> **TASK REQUIREMENTS**
In the entries below, find each line with the word "count" and pull it out.

Collected data entries
- - - - - - -

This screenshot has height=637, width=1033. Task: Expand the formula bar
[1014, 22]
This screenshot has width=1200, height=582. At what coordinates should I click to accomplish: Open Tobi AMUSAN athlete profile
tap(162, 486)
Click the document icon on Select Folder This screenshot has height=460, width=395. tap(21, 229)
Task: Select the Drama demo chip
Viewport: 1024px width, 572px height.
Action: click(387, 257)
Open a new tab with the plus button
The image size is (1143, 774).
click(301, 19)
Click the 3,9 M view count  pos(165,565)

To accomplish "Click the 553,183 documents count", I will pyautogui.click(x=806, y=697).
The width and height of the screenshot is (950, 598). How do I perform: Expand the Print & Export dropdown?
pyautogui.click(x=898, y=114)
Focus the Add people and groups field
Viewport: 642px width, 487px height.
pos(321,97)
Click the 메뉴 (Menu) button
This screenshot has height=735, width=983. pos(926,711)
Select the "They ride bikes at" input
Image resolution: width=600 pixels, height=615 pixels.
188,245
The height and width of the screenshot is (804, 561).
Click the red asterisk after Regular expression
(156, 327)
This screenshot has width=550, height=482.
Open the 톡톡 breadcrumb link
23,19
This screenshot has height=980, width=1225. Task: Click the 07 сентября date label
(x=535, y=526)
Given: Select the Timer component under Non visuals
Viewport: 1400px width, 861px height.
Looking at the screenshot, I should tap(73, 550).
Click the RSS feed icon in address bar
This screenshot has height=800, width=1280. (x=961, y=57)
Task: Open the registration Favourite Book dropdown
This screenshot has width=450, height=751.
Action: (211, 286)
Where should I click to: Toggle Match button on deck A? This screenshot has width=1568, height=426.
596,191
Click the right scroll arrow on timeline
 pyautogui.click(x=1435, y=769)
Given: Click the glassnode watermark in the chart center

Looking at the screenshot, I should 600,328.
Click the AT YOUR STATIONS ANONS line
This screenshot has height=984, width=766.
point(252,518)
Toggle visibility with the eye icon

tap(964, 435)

- - - - - - -

> **EXERCISE RESULT**
Click the 3,9 M view count  pos(165,565)
To accomplish "Click the 553,183 documents count", I will pyautogui.click(x=806, y=697).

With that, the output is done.